I have just read a report from Mike Scott of a 64-year-old Croatian man who was recently diagnosed with advanced prostate cancer. His PSA was 21,380 ng/ml! Yes, I said a PSA of 21,380. Now, hold on to your seats for even more intriguing information. According to the report this man has never experienced any physical symptoms of any type, no urine blockage, no bone pain, and no symptoms of any sort! The doctors did find that he has chronic anemia, an elevated alkaline phosphatase, a Gleason score of 9, multiple liver metastases, and many bone metastasis throughout his body, yet he has not experienced any symptoms!

Does this man offer any message for the rest of us? Probably not anything specific about our disease, but his situation does make a person stop and think about the value of PSA scores and our rush to treatment, especially early hormone therapy. Most of us are obsessed with our PSA score, I know that I am. Being on intermittent hormone therapy I do confess that my PSA is the guiding light to when I go on and off therapy. Most of us talk about trigger points, on the lower end an undetectable PSA value to stop taking the treatment, and on the higher side a number ranging from five to ten to again begin therapy.

If a man can have a PSA that exceeds 21,000 and not have any symptoms, are our traditional trigger points to severe? We know that hormone therapy causes very significant side effects and we know that it can cause early deaths from coronary problems, so do we pull the triggers too early on both the up side and the down side?

The man in question was treated with an orchiectomy and put on a regime of bicalutamide (ADT2). At his 3 months follow-up his PSA had dropped to 29 ng/ml, not an insignificant change. According to the nomogram, men initially diagnosed with metastatic disease can anticipate a survival time of only 18-36 months. We do not know what his survival time will actually be.

When should we actually start hormone therapy? There are doctors who feel that hormone therapy needs to be started as soon as a man experiences a rising PSA, post primary treatment. There are other doctors, although a small number, who feel the negative effects of hormone therapy are so significant that it should be delayed until there is direct evidence that the disease has become metastatic.
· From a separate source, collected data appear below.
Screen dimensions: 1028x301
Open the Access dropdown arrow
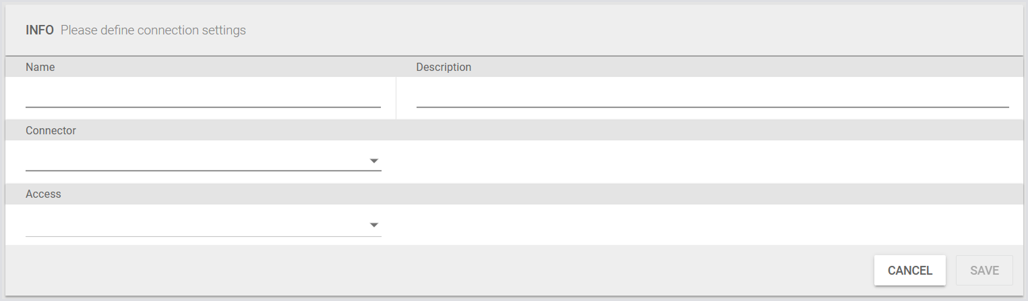(374, 225)
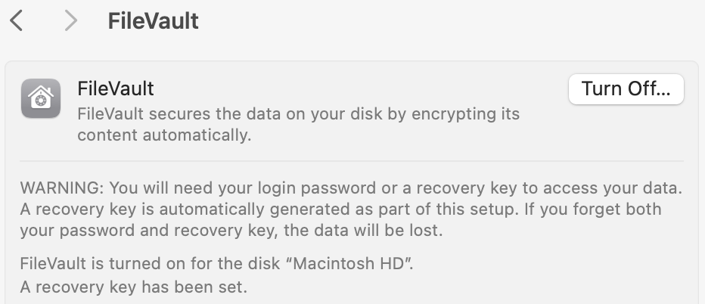Click the FileVault house-vault icon

coord(41,100)
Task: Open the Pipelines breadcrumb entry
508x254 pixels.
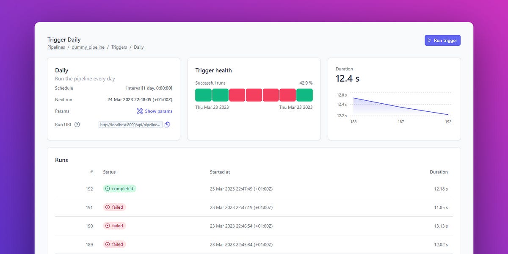Action: click(56, 47)
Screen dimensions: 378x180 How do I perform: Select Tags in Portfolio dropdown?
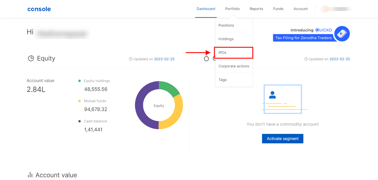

Hormone therapy (including an orchiectomy) has been the gold standard for treating a rising PSA for well over 60 years. Yet, early hormone therapy is associated with limited evidence of a real survival benefit. We do know that hormone therapy does cause significant complications, including increasing the risk of death. So why do we rush to its use? More importantly, after all this time why do we not really know whether its early use extends life or not? This is a very sad commentary on the current state of affairs.

We do know that hormone therapy has a very definite palliative effect on the symptoms of late-stage, metastatic disease. But, we do not know if it is appropriate for men in early stages of advanced prostate cancer. This is shameful to say the least.

Intermittent hormone therapy is a step in the direction of acknowledging this problem, but it too has not been proven to extend life over no therapy and it too does not release a man from the potential side effects. We still do not know if hormone therapy, either long term or intermittent, extends life, we do not know (assuming that it does) when a man on intermittent therapy should stop and start the therapy. We guess at these decisions and we allow our emotions to dictate our treatment.

Additionally, there are doctors who question if early hormone therapy actually accelerates the development of hormone-refractory disease in men with a long PSA doubling time. So are we putting men at risk without providing an upside?

Having PSA tests available has limited the number of men who are now discovered with PSA scores as high as this man. But we still struggle with knowing what treatments are best both for the early diagnosed and the men diagnosed with advanced disease. We remain in the dark ages, throwing sticks and stones at the castle wall. It’s no wonder we cannot defeat the enemy hiding within because our sticks and stone just bounce back at us causing even more, self-inflicted injuries.